He was city bred, though on a poor diet, like hers. But for a sense of exaggerated self-worth, he had no vice to name. The little fame that a few short stories earned him made him believe that it was demeaning for him to work under someone. Thus even as his bloated ego and the meager means denied him to gain a foothold in life, his foolhardy made him daydream about unassailable heights. But his freelancing didn’t take him far and so he remained an ineligible bachelor, in spite of his admirable demeanour. That was when fate brought him near her, and life took over to make them man and wife. But not before she batted for him hard and true on her home turf.

Her parents felt her beauty, eclipsed though by poverty, would enable her to punch above their weight; so they were not enthused about his offer to take her hand. Moreover, they felt her ascending the altar with him was like falling from the frying pan into the fire itself. But as she was bent upon seeking the pleasure of passing through the pathless woods with her fancied man, they relented to let her become his woman, and so led them to the kalyana mandapam of the village temple.

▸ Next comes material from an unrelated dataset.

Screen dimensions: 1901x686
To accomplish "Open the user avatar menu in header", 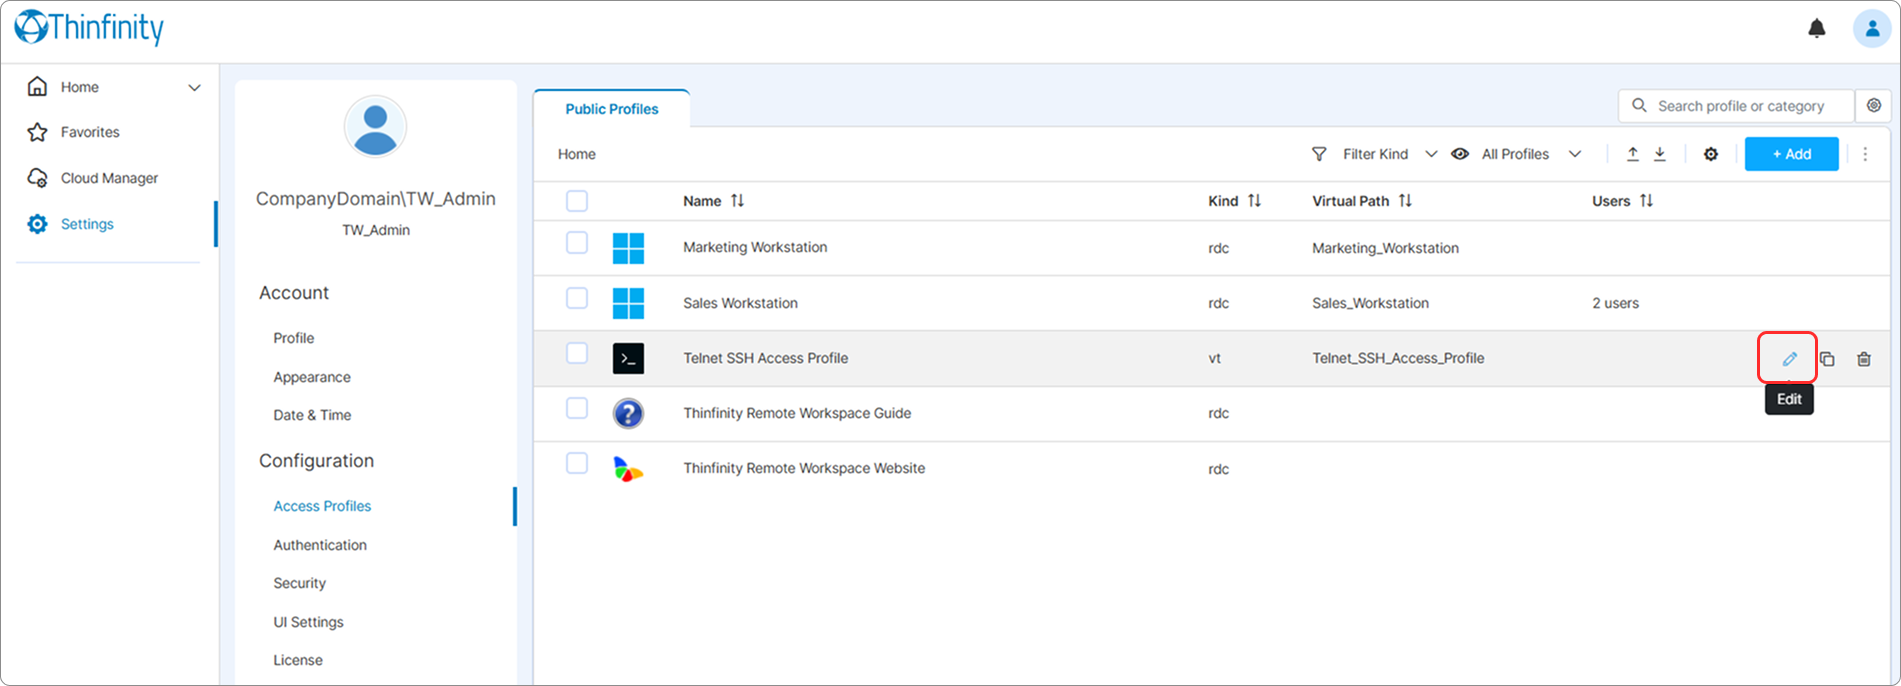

“And what a life it had been!” she recalled her early times with him. “How weary our legs were in our wild goose chase for a ‘To Let’ board of some cheap and best place. Could we believe our luck clinching that outhouse on rent? What a dream place it was, set in a garden, in the heart of the city at that! Maybe, it’s beyond anyone’s dreams. Can’t believe, how much space we provided for happiness in that tiny abode to make it our happy home! That was being hand to mouth, and when there was nothing on hand, how we used to cater to our pangs of hunger! Come to think of it, with each other’s saliva in never-ending deep kisses! Can any better it? (She paused for a while as the thought of it whetted her memory) What a flattering feeling it was seeing him write intriguing tales out of my story ideas, and how fulfilling were those moments to hear him say that I was the soul of his muse. And when we were blessed with the twins, didn’t we feel it symbolized the unision of our division? Sadly, all that changed with the avarice he acquired, well, with the helping hand of his acquired fame.”

As fate would have it, the corrupt “head” of the health department, of the state government, lost his large heart to her man’s short-stories. Seeing his idol in near penury, the ‘head ’felt, deep in his heart, that it was a blasphemy of goddess Saraswati. So, he took it upon himself to redress the wrong, so to say, and misusing his official discretion, he bestowed upon her man the ‘concept and creation’ of publicity material; that’s at an exorbitant cost with decent cut for himself. And as her man, in an act of one-upmanship, over-invoiced the supplies, the ‘head’ was too pleased to nod his head as though exaggeration was a writer’s birthright.